START EXCERPT PROVIDED

CONCEPT Cited by 1 source

C++ compilation model (pre-processing & transitive includes)¶

Definition¶

C++ compilation happens per translation unit (TU) — normally one .cpp file + everything it #includes, transitively. In the pre-processing step the compiler literally substitutes #include "foo.h" with the bytes of foo.h, which may itself contain #include "bar.h", and so on. The result is a single mega-file that is then parsed, template-instantiated, optimised, and compiled.

This has a load-bearing consequence for build performance:

C++ build times are roughly proportional to the number of bytes sent to the compiler after pre-processing. (Source: sources/2024-04-27-figma-speeding-up-c-build-times)

If file C #includes B which #includes A, then compiling C processes all of A's bytes, even if C never directly names any symbol from A.

Why it's a scaling problem¶

Two independent failure modes both inflate post-pre-processing bytes:

Unnecessary includes. A header is listed in #include but the file uses nothing from it directly — included only because something it transitively pulled was used (or once was, and isn't now). Removing the direct include shrinks the TU's transitive closure.

END EXCERPT PROVIDED
START THE DATA

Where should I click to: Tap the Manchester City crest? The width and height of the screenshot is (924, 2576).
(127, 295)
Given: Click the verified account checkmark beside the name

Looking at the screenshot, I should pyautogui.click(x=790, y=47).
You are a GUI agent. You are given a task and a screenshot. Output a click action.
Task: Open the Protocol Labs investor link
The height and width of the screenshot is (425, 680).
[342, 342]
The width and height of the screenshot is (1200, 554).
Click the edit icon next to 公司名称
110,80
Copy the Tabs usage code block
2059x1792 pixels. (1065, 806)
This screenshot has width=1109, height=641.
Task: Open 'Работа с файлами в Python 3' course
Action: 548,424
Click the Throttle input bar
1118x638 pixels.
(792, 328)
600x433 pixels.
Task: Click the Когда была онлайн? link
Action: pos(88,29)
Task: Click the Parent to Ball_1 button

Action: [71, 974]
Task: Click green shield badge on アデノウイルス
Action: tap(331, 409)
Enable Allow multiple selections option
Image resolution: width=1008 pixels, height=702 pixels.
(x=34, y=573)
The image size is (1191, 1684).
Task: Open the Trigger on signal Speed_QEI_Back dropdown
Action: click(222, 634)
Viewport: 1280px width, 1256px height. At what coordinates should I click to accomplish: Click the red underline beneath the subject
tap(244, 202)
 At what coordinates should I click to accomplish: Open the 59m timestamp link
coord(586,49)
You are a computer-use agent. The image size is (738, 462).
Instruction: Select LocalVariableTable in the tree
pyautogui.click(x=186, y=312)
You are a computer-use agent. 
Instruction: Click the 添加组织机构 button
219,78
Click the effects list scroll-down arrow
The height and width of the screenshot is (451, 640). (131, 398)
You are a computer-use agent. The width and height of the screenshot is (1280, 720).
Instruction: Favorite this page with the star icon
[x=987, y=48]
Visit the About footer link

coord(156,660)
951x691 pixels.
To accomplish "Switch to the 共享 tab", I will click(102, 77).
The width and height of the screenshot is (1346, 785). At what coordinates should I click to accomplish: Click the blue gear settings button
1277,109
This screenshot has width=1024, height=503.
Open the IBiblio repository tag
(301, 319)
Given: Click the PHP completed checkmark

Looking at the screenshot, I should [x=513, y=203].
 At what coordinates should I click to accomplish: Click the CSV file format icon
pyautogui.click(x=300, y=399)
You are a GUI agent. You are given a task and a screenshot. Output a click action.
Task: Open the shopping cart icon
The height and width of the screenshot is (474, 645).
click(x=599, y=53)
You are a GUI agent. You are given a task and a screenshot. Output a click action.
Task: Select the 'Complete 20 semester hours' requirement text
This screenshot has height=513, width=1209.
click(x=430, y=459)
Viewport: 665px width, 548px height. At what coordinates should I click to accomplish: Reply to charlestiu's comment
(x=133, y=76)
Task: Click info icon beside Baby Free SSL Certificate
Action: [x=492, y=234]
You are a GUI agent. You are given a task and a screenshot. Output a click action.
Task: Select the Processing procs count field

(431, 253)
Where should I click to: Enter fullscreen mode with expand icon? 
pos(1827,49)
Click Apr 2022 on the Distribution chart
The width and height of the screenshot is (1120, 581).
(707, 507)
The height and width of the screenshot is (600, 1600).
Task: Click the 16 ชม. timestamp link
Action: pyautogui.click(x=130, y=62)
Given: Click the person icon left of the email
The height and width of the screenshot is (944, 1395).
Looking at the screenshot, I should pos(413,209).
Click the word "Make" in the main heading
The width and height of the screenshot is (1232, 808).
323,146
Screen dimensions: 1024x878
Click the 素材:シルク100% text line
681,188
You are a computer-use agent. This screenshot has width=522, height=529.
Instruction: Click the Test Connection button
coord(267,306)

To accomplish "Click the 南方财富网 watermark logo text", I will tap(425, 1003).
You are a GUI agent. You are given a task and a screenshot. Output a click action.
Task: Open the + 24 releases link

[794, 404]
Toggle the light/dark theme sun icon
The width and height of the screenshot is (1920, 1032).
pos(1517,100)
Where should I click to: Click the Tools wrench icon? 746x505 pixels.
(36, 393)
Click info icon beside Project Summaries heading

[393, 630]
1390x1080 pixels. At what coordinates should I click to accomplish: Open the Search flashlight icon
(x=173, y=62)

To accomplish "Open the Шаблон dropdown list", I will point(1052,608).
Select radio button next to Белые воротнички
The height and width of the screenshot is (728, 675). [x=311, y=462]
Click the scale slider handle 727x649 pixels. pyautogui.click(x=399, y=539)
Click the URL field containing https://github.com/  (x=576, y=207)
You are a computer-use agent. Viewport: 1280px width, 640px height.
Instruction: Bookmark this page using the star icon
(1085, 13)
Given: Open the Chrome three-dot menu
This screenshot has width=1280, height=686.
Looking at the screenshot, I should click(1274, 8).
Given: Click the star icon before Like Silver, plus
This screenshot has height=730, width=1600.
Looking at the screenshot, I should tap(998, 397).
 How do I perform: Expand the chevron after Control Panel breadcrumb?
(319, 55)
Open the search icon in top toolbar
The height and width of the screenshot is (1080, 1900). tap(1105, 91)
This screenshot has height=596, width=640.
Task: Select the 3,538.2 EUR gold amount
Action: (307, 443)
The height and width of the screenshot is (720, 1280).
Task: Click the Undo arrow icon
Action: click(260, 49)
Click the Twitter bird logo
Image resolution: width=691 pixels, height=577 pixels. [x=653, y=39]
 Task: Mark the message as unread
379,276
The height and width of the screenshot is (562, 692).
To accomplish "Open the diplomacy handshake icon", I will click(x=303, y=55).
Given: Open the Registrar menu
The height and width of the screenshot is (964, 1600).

END THE DATA

▸ **YOUR ASSIGNMENT**
Render this sentence from the page on the C++ compilation model in Spanish: "C++ build times are roughly proportional to the number of bytes sent to the compiler after pre-processing."

▸ **TASK RESULT**
Los tiempos de compilación de C++ son aproximadamente proporcionales al número de bytes que se envían al compilador después del preprocesamiento.